**What you will do:**
Starting at the top of the records below, write out each line exactly as it stands, stopping after the line with "Warranty (310, 2537)"; exclude the pictures.

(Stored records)
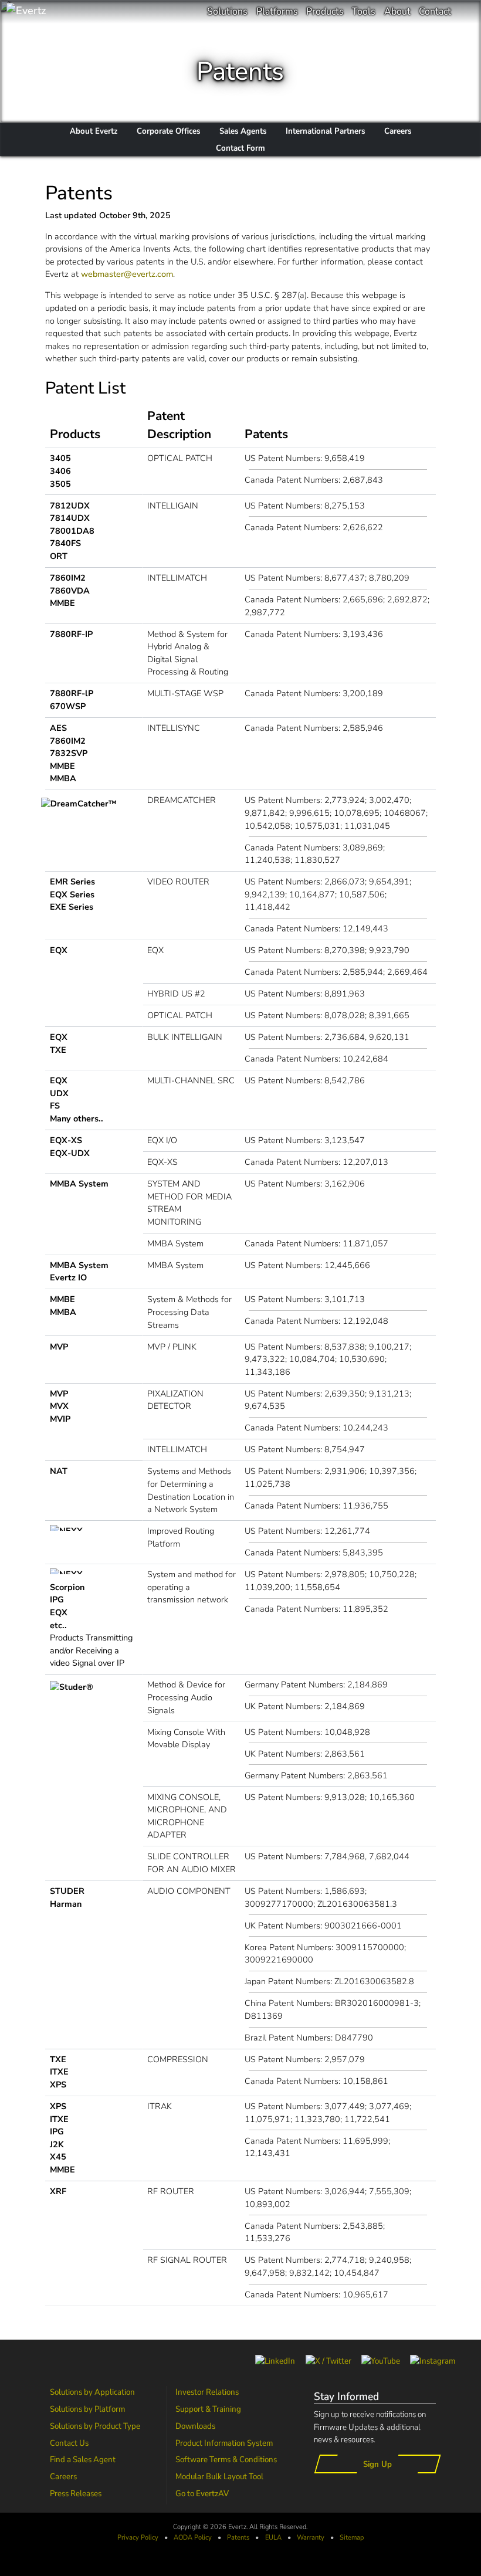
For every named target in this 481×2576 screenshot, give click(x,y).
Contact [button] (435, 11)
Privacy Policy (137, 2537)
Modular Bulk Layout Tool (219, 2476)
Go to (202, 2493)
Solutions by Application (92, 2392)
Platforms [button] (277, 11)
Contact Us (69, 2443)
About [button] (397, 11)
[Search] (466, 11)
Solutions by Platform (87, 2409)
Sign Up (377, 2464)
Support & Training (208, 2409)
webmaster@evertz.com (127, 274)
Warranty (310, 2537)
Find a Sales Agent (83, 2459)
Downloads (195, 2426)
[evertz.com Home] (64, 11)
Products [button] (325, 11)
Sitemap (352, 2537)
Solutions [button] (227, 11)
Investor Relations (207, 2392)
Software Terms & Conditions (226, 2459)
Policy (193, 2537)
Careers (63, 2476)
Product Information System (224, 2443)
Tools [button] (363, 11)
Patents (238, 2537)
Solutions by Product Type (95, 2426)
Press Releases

**Answer area:**
For every named target in this 481×2576 screenshot, give click(x,y).
Contact [button] (435, 11)
Privacy Policy (137, 2537)
Modular Bulk Layout Tool (219, 2476)
Go to (202, 2493)
Solutions by Application (92, 2392)
Platforms [button] (277, 11)
Contact Us (69, 2443)
About [button] (397, 11)
[Search] (466, 11)
Solutions by Platform (87, 2409)
Sign Up (377, 2464)
Support & Training (208, 2409)
webmaster@evertz.com (127, 274)
Warranty (310, 2537)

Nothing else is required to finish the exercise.